Mais de 1 mil candidatos aprovados em concurso público realizado pela Prefeitura de Bom Jesus da Lapa, na região oeste da Bahia, no ano de 2024 foram prejudicados com a suspensão do certame.
Ao site Achei Sudoeste e ao Programa Achei Sudoeste no Ar, William Barreira, um dos aprovados no concurso, explicou que, logo após as provas, aplicadas em setembro de 2024, os candidatos chegaram a ser convocados para as demais etapas, porém houve na sequência um pedido de suspensão do edital na justiça devido a um ajuste orçamentário que seria feito no ano posterior.
Para William, a suspensão do concurso ocorreu de forma arbitrária. “Foi decretada a nulidade do concurso, a meu ver de maneira arbitrária. Não precisava porque as vagas foram todas transformadas em cadastro de reserva”, afirmou.
Desde então, os candidatos aprovados têm travado uma batalha judicial com a prefeitura para tentar reativar o concurso. O processo seguiu para a segunda instância do Tribunal de Justiça da Bahia (TJ-BA), aguardando a decisão do mérito da ação popular.

Revoltado, William denunciou que o prefeito Eures Ribeiro Pereira vem mantendo um vínculo de contratos precários de janeiro de 2025 até o presente momento. Só para o cargo de Guarda Civil Municipal (GCM), privativo do concurso público, ele informou que já se somam 74 GCMs contratados irregularmente. “Estão cometendo o crime de usurpação de função pública, ferindo a Constituição Federal no artigo 37, inciso 2, e também o Estatuto Geral da Guarda Municipal”, apontou.
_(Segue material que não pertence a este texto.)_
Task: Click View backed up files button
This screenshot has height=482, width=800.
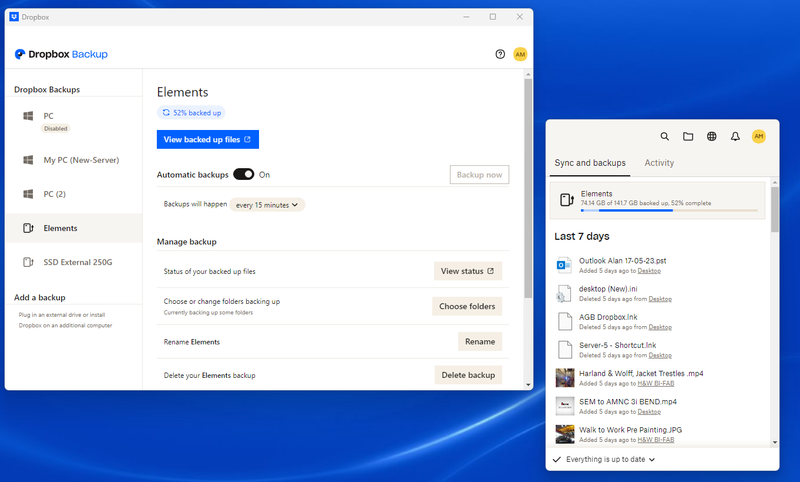Action: (208, 139)
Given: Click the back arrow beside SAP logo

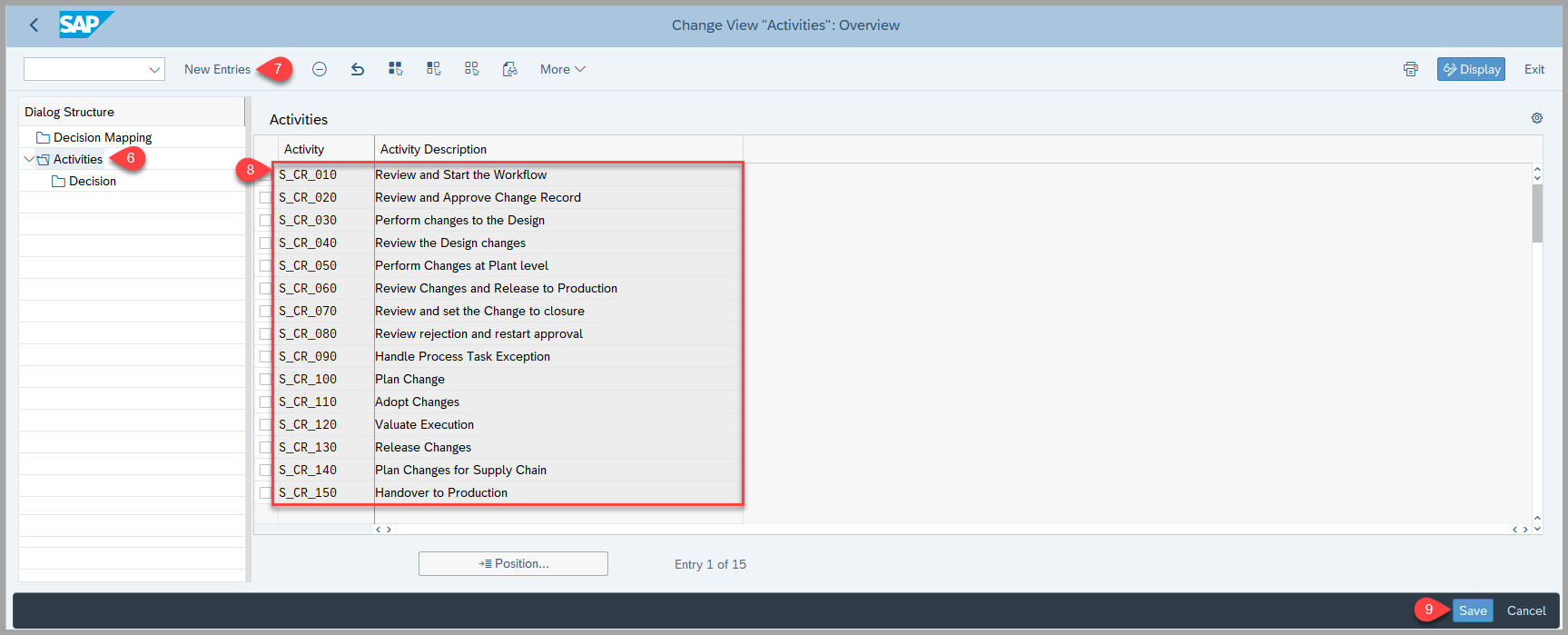Looking at the screenshot, I should tap(35, 25).
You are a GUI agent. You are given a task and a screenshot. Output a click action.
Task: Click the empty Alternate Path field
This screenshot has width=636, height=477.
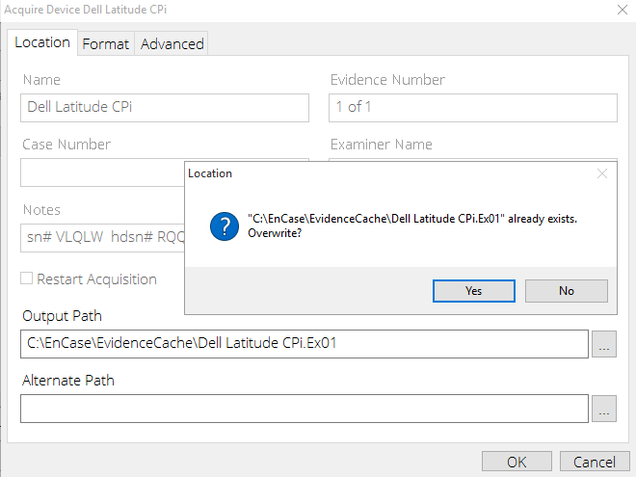pos(304,409)
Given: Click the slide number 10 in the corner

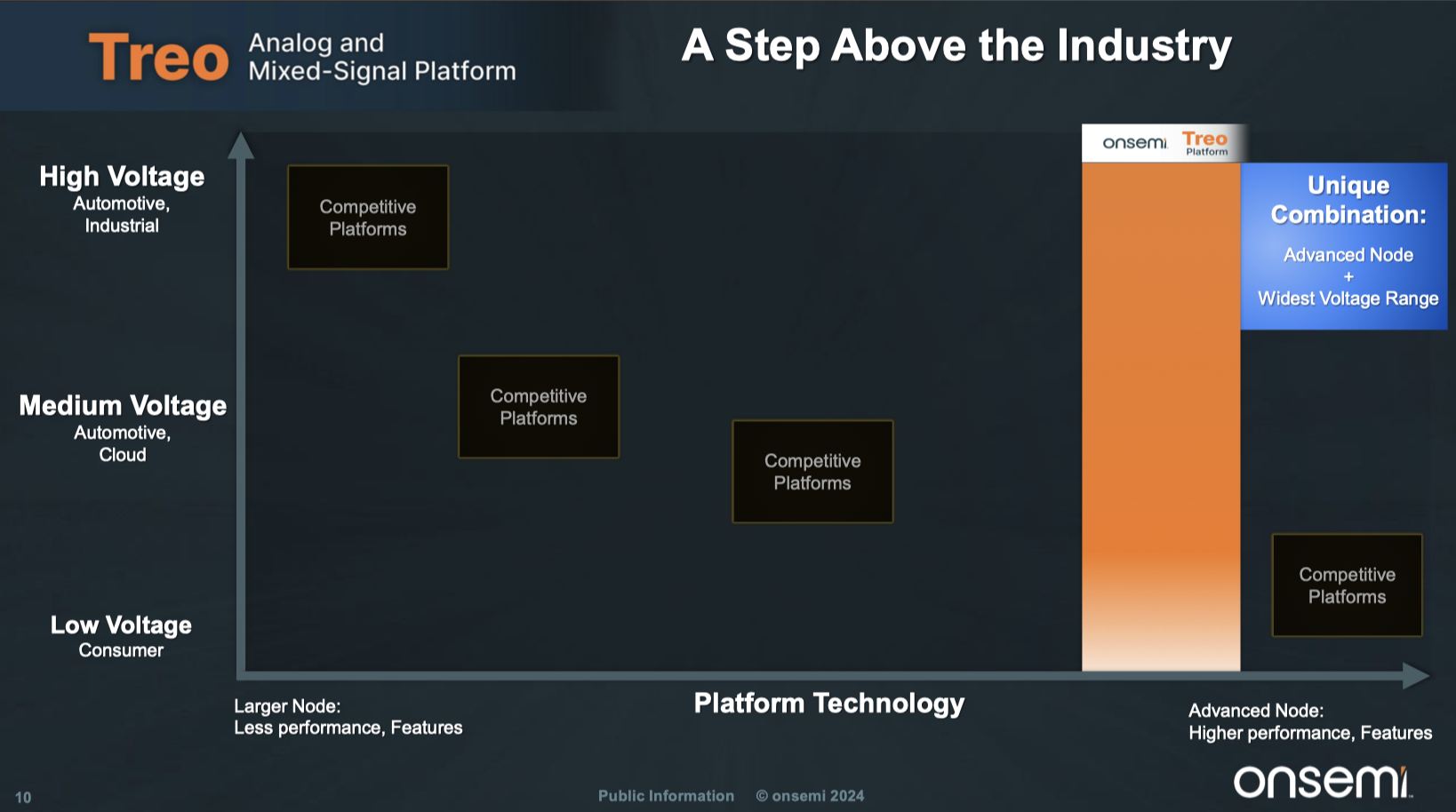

Barreira ressaltou que os candidatos efetivaram o pagamento da taxa de inscrição, muitos se deslocaram de outras cidades, com gastos com hospedagem e alimentação, e o concurso transcorreu dentro da legalidade. “Não há nada que venha a desabonar o andamento do concurso. Não houve fraude nenhuma, as provas foram 100% legalizadas. Inclusive, o Tribunal de Contas do Município, após o ajuste orçamentário ter sido feito, deu parecer favorável para o concurso ser retomado de onde parou. A Promotoria de Bom Jesus da Lapa também decidiu que o concurso poderia prosseguir”, detalhou.
Segundo o candidato, os aprovados deveriam ter constituído cadastro de reserva até que o impasse fosse resolvido.
Os candidatos já realizaram várias denúncias, inclusive junto ao Ministério Público (MP), e seguem aguardando a reativação do concurso. William lamenta que nada tenha sido feito até o momento. “Nenhum promotor de justiça recomendou ao Município a exoneração dos contratados ou paralisou as contratações. O prefeito continua fazendo as contratações, a farra dos contratos continua. Nada está sendo feito pra punir. Essa é a nossa revolta”, disparou.